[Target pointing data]

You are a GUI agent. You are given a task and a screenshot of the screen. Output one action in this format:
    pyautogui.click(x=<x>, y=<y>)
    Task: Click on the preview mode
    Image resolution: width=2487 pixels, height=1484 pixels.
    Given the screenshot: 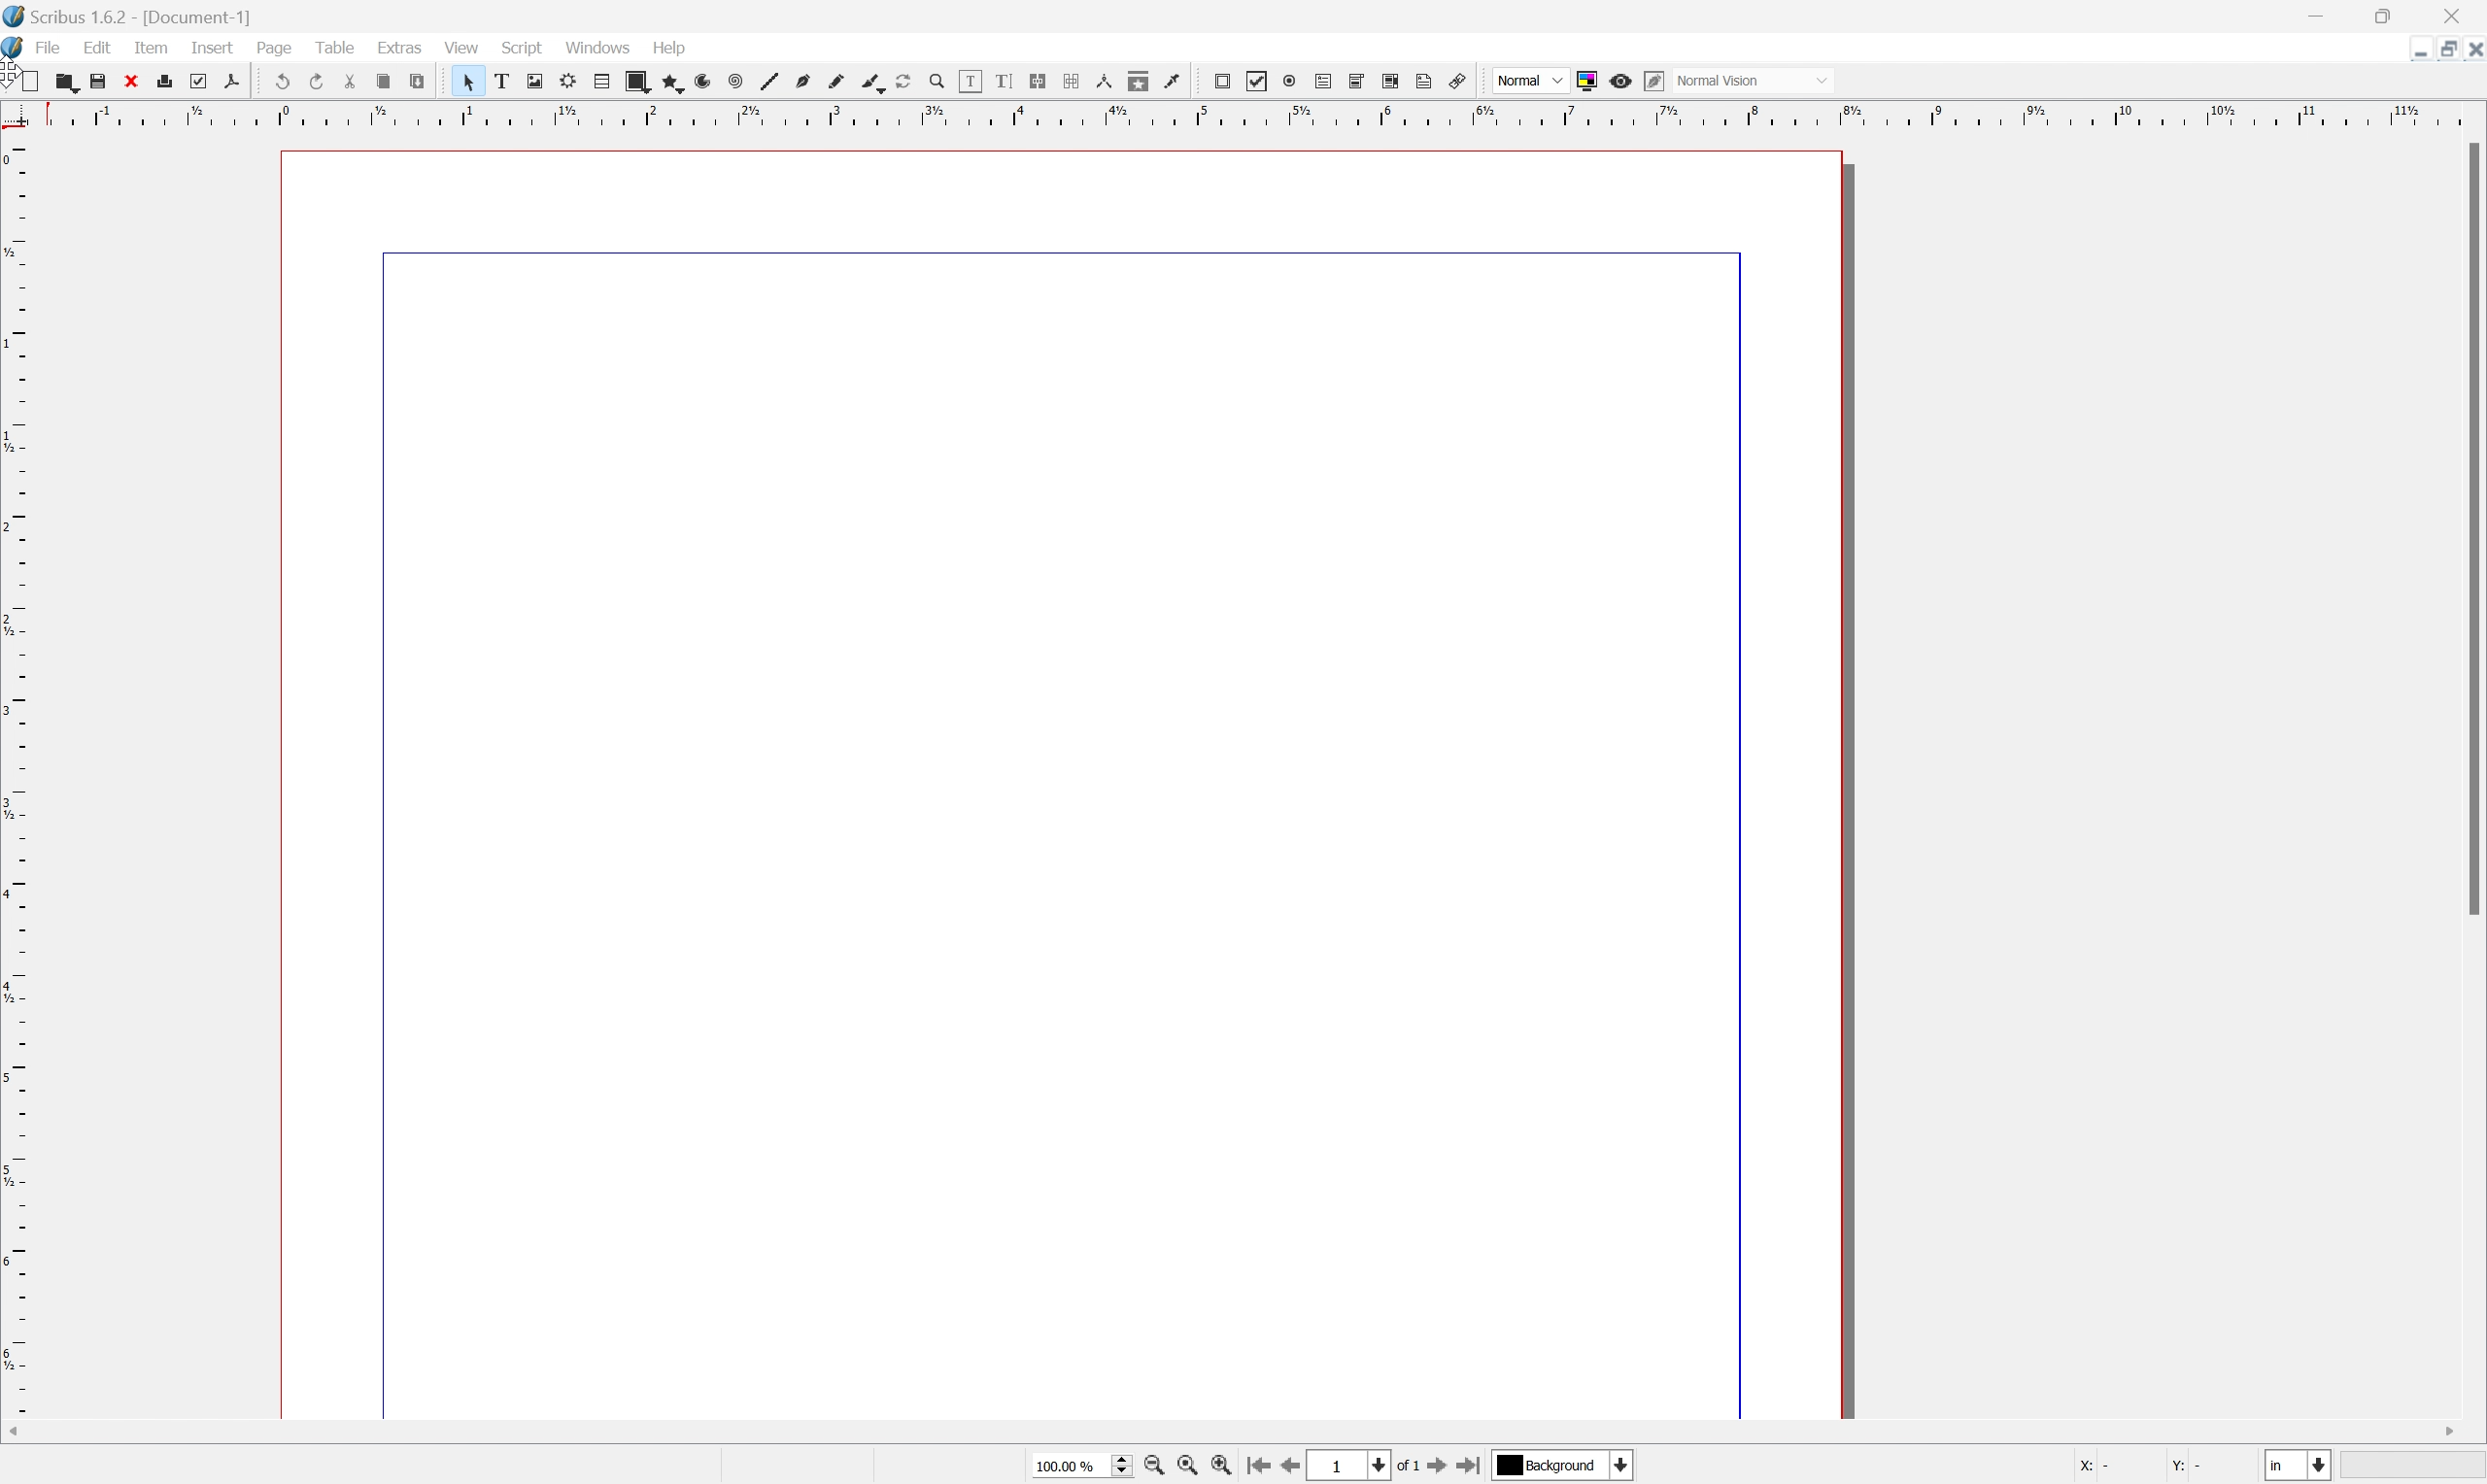 What is the action you would take?
    pyautogui.click(x=1618, y=82)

## [Challenge]
Turn the records, from their first line through the line containing "Image resolution: width=2487", into a numbered list with any blank lines left out.

## [Response to this task]
1. You are a GUI agent. You are given a task and a screenshot of the screen. Output one action in this format:
2.     pyautogui.click(x=<x>, y=<y>)
3.     Task: Click on the preview mode
4.     Image resolution: width=2487 pixels, height=1484 pixels.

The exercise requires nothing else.